Protests against AC Milan owner Silvio Berlusconi overshadow win vs. Cagliari
"Game over, insert coin and save AC Milan".
With the San Siro eerily empty just an hour prior to kick off and with those present decorating the stadium with banners aiming their vitriol at the club's management, it was an almost no-win situation for the Rossoneri on Saturday night.
While they did secure the result that manager Filippo Inzaghi desperately needed -- a 3-1 win vs. Cagliari -- the performance won't have done enough to satisfy those desperate for change or to avoid headlines being dominated by images of the stands.
The club was warned in midweek when the Curva Sud issued a statement calling for a boycott of the game but the manner in which they conveyed their thoughts led to debate as to whether or not it was the correct approach.
On one side of the argument, this was the ideal way to send a message to the Milan hierarchy. While it was a sad sight and would have hurt Inzaghi personally to see their anger, it was a real indication of the frustration that many have towards club owner Silvio Berlusconi.
Given performances on the pitch in recent times, coupled with the general struggle off it, frustration had been building for some time and ultimately something had to give and be done in a public show of dissatisfaction.
However, the flip side is that the Ultras were not helping the situation by creating an atmosphere that makes it even more difficult for the players to perform and get the club out of its current plight, which sees them sitting seventh in Serie A.
Their intentions are clear -- they seek clarity from Berlusconi on whether he will sell the club or intends to stay. If it is the latter, they want to know how he plans to rebuild and restore former glories.
While fans remain grateful for his contribution since taking charge of an ailing club over three decades ago, it is clear that the present-day Milan are heading in the wrong direction under his stewardship.
After numerous broken promises and countless disappointments regarding management and the construction of the squad, the affection that the fans have for Berlusconi is being compromised and, essentially, change at the top has been requested.
In terms of the game itself, Jeremy Menez opened the scoring with a stunning strike but risked ruining it with a classless celebration that saw him cup his hand round his ear aimed at the jeering fans.
Meanwhile, his fellow Frenchman, Philippe Mexes, continued to prove a defensive liability for his part in Cagliari's goal but -- two minutes later -- demonstrated again his ability to cover it up at the perfect time at the other end of the pitch.

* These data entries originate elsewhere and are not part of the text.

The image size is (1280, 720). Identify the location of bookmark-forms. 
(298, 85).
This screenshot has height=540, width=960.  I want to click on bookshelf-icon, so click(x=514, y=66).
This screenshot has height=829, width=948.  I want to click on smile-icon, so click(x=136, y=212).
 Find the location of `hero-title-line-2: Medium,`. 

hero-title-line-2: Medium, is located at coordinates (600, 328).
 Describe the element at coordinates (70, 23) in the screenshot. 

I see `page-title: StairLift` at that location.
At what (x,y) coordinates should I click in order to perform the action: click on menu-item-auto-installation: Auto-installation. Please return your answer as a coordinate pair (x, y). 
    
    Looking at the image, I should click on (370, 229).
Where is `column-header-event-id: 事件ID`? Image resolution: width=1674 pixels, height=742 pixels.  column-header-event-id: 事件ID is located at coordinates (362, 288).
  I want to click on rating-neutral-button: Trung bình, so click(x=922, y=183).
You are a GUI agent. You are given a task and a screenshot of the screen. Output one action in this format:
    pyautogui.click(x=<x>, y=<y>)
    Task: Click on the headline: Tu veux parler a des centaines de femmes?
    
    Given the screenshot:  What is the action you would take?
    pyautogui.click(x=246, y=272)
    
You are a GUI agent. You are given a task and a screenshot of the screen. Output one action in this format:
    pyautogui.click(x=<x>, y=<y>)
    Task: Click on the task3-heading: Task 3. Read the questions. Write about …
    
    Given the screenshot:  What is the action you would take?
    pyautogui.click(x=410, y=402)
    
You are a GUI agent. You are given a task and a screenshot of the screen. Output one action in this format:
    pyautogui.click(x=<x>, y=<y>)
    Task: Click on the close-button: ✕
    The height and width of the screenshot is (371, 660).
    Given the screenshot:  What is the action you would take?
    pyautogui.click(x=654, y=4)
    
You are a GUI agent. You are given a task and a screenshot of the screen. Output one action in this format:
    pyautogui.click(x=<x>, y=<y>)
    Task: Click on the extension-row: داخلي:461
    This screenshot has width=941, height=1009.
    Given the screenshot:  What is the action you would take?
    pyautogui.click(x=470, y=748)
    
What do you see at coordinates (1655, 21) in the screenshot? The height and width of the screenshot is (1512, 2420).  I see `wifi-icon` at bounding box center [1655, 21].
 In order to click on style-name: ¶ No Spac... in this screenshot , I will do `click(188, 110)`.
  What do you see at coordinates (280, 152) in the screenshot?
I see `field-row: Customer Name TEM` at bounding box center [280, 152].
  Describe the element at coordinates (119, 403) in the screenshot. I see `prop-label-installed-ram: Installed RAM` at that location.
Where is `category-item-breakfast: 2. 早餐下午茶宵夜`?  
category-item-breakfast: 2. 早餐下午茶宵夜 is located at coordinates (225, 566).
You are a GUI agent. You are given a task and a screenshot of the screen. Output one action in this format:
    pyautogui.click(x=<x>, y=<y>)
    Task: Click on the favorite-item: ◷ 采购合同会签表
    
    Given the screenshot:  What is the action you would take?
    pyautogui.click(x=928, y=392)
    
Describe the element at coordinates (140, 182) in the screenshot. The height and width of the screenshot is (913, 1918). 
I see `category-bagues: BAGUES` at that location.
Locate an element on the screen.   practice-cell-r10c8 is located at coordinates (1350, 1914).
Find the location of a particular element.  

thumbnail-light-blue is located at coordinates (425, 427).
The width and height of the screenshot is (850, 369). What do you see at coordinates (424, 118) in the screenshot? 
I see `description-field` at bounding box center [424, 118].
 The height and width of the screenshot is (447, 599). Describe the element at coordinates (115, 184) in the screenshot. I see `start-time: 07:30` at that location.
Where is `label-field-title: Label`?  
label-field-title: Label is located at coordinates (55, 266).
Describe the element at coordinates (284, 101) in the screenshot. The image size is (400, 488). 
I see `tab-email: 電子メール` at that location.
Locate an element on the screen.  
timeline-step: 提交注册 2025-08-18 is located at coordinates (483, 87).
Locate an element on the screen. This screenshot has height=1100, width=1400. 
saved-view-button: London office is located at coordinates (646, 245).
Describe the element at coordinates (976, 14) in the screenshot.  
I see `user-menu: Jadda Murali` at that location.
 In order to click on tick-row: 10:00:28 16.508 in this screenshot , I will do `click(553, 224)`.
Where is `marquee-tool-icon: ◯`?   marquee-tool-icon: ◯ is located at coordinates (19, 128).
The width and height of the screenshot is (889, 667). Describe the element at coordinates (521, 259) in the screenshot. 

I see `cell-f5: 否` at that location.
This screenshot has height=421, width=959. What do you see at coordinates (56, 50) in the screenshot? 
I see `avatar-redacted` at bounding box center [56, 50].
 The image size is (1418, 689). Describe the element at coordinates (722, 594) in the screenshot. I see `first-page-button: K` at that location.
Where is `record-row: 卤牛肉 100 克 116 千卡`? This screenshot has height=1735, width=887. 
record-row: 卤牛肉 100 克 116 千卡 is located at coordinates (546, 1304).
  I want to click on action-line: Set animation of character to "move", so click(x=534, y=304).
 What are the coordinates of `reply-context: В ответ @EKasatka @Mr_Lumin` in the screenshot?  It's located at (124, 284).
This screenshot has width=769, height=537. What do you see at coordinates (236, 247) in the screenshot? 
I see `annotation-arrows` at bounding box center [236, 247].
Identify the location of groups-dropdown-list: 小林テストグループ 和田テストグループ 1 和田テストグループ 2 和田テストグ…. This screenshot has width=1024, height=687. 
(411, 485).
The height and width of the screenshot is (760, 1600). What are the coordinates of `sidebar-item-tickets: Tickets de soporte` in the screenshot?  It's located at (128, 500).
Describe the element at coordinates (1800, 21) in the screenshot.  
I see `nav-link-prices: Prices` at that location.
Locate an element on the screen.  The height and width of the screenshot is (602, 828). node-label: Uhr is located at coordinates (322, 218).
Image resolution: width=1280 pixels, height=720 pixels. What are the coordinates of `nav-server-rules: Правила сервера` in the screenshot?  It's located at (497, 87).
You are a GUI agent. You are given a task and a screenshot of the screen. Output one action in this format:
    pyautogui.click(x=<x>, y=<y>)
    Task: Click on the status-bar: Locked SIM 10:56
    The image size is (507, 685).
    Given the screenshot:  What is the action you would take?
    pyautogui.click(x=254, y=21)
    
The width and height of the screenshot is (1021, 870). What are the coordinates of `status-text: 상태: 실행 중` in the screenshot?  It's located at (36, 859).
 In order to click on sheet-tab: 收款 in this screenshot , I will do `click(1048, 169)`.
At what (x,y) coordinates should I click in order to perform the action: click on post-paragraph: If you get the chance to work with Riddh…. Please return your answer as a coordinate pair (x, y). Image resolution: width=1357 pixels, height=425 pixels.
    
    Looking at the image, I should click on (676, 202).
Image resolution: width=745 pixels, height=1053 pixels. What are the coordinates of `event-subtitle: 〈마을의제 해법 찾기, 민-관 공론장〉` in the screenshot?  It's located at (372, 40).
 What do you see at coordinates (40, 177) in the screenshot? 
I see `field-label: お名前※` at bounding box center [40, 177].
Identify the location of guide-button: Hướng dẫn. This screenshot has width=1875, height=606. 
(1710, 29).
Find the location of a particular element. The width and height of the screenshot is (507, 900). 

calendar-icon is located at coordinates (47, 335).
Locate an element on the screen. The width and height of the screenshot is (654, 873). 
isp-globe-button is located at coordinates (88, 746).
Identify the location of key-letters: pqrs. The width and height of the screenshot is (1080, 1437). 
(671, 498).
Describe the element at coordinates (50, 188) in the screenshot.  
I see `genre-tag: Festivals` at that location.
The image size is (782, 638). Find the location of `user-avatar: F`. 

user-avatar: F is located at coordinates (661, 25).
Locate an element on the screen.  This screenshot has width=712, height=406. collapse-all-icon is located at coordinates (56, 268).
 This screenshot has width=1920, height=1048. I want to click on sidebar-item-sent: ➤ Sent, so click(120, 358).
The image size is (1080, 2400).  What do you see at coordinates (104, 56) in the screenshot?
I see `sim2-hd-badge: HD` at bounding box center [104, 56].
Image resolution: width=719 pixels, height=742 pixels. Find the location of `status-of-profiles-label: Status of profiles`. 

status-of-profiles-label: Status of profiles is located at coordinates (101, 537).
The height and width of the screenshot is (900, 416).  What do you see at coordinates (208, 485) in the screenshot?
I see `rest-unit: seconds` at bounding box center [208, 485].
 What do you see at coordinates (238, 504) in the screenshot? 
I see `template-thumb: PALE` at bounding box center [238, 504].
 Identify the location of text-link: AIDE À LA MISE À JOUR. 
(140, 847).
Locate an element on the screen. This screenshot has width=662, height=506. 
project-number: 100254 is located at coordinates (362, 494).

Menez added a third from the penalty spot but Milan wasted late opportunities to make the result more emphatic, although the three points were the main priority.
All in all, there were both positive and negative aspects of the performance as Milan looked lethargic at times but controlled possession. The visitors undoubtedly caused them problems, but at this stage what is the real expectation of the rossoneri?
The performances aren't particularly inspiring but at least the players are showing pride and it is difficult to blame either them or the coach to an extent, given that they appear under terrifying pressure to secure results at all costs.
The lasting image of the night would have been Menez stepping up to take his late penalty with the words "this is the end" emblazoned on a banner behind the goal.
However, much as the fans may demand, it doesn't appear likely that Berlusconi will be leaving any time soon.